++++ TASK INPUTS ++++

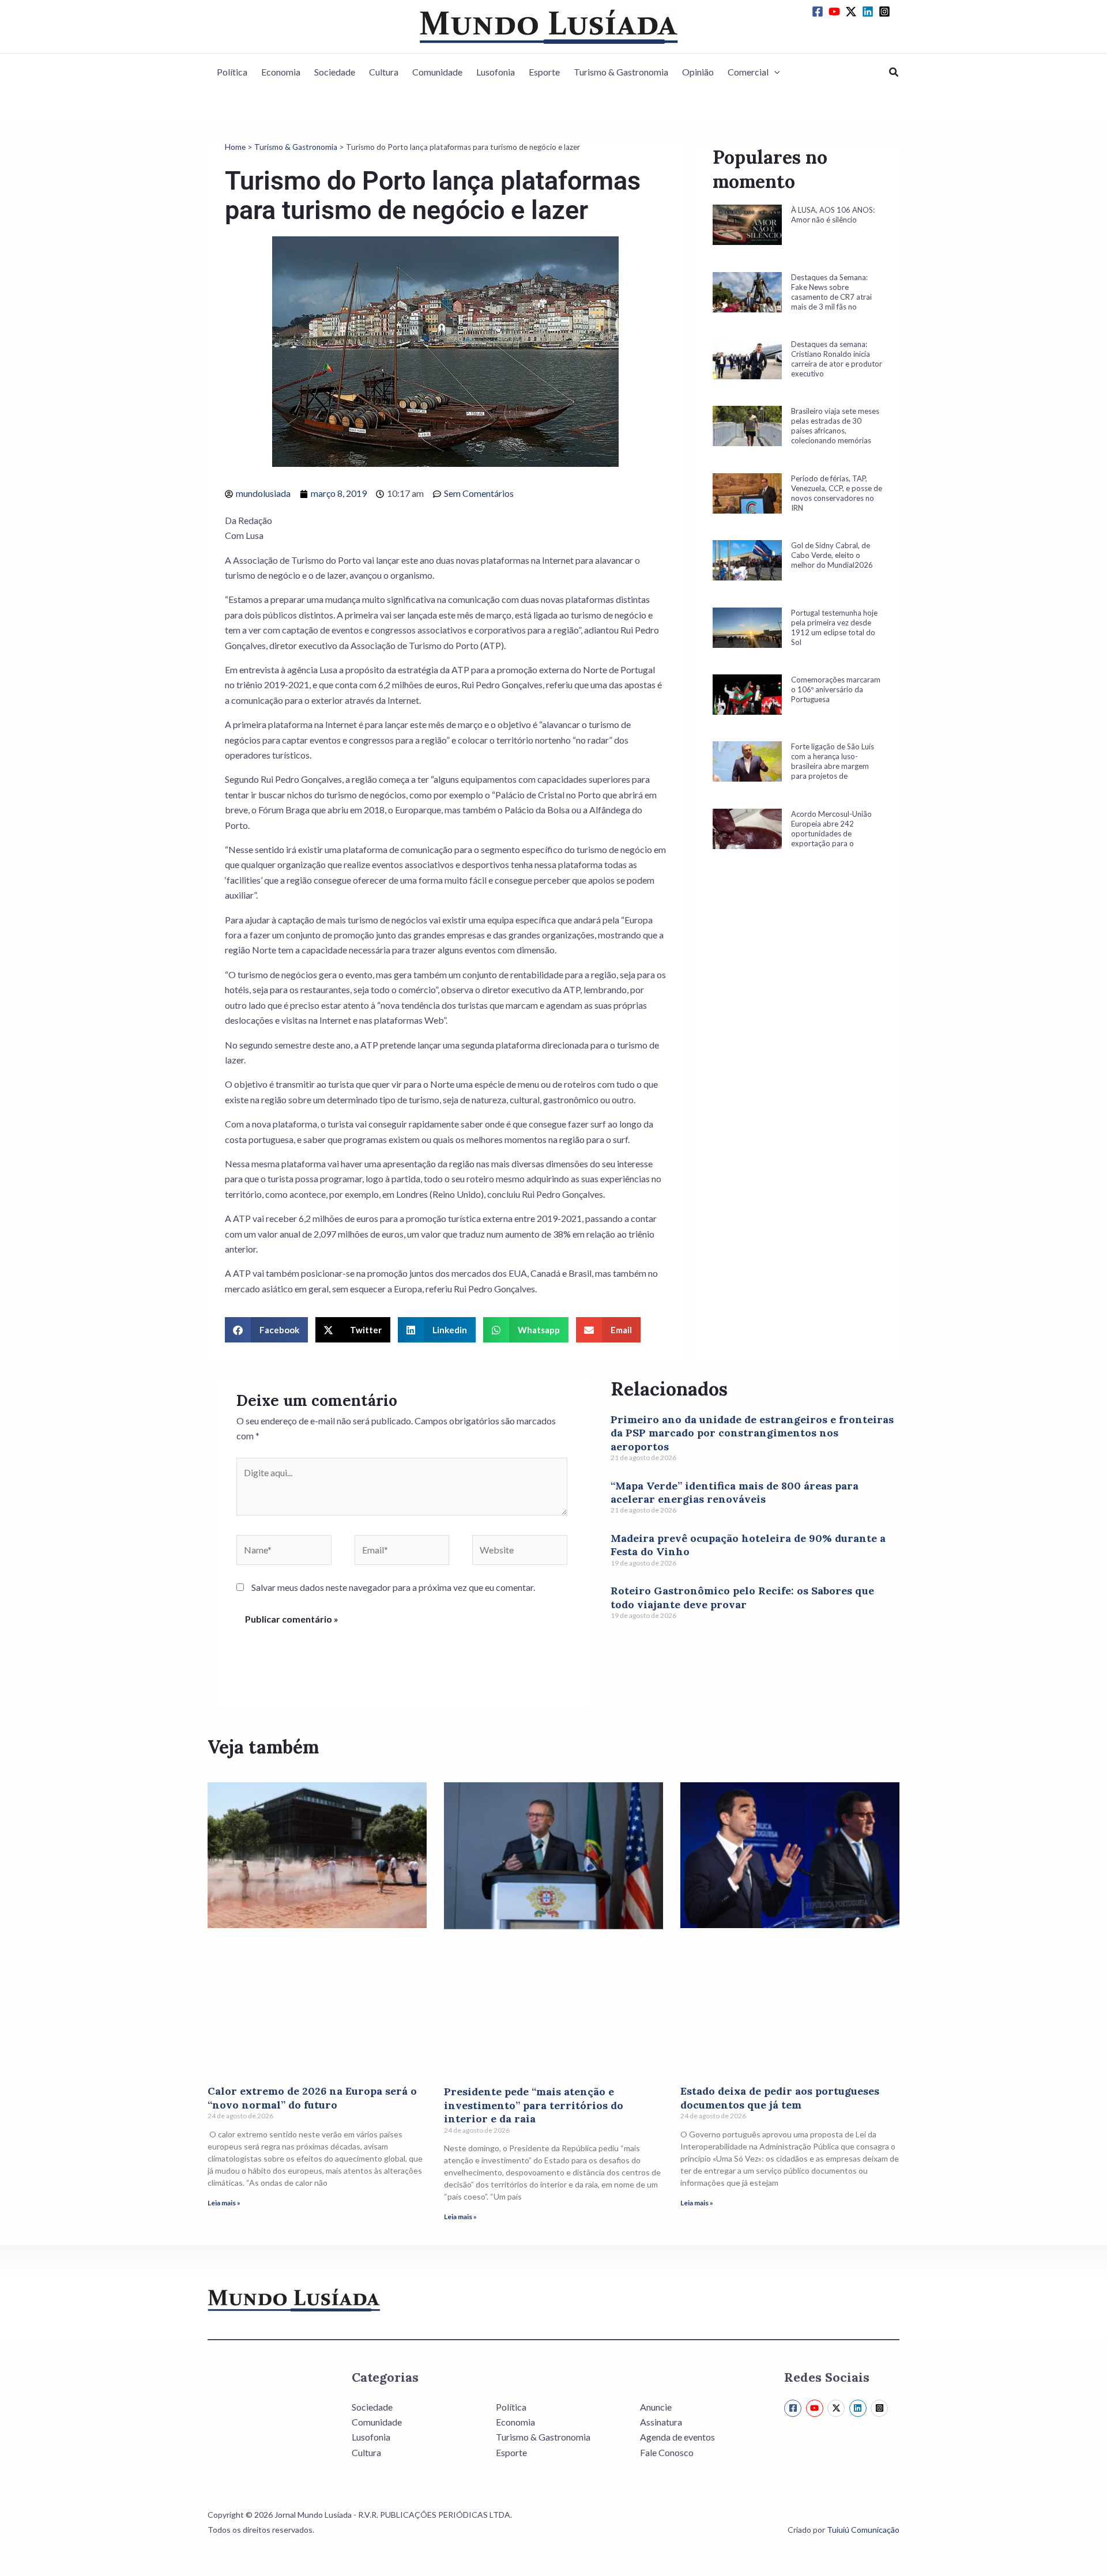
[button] (774, 72)
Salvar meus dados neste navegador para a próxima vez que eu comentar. (393, 1587)
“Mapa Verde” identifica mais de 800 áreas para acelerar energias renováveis (735, 1492)
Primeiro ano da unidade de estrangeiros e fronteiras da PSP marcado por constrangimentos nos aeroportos (752, 1433)
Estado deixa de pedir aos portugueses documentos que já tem (779, 2097)
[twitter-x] (852, 11)
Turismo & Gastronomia (621, 71)
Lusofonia (495, 71)
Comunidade (437, 71)
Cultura (383, 71)
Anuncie (656, 2406)
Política (232, 71)
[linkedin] (869, 11)
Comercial (748, 71)
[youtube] (836, 11)
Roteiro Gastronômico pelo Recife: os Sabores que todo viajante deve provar (742, 1597)
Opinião (698, 71)
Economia (280, 71)
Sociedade (334, 71)
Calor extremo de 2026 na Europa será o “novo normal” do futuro (312, 2097)
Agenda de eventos (677, 2436)
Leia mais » (224, 2202)
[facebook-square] (819, 11)
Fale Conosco (667, 2452)
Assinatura (661, 2421)
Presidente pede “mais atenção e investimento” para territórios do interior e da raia (533, 2105)
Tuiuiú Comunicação (863, 2529)
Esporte (544, 71)
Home (235, 147)
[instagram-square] (886, 11)
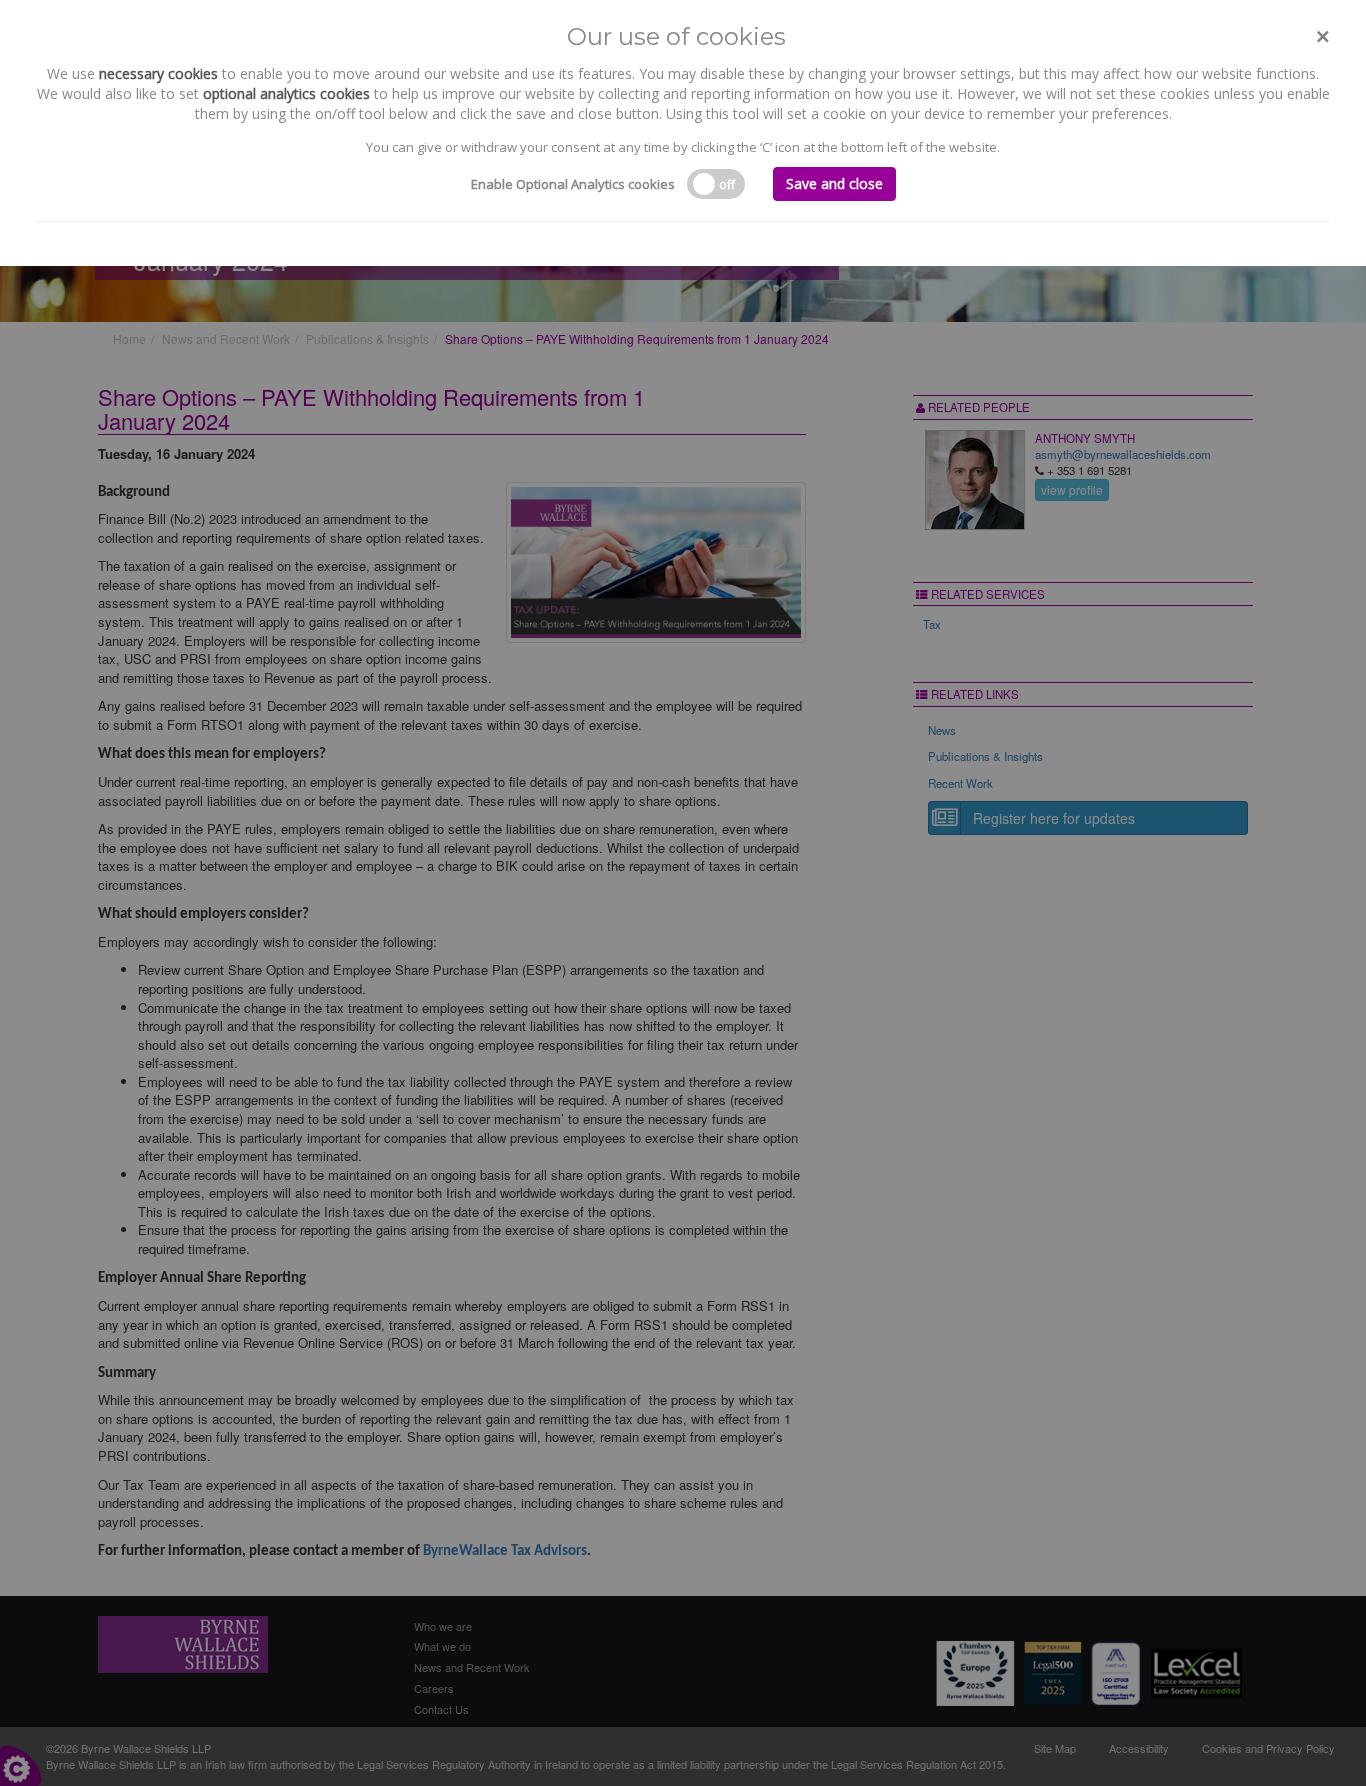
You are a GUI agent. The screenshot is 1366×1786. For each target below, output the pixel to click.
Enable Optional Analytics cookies (573, 184)
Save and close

++++

INSTRUCTIONS FOR THE TASK:
Find "mais" in the preceding records. Copy each line that holds it.

ANSWER TO THIS EXERCISE:
“Mapa Verde” identifica mais de 800 áreas para acelerar energias renováveis (735, 1492)
Leia mais » (224, 2202)
Presidente pede “mais atenção e investimento” para territórios do interior e da raia (533, 2105)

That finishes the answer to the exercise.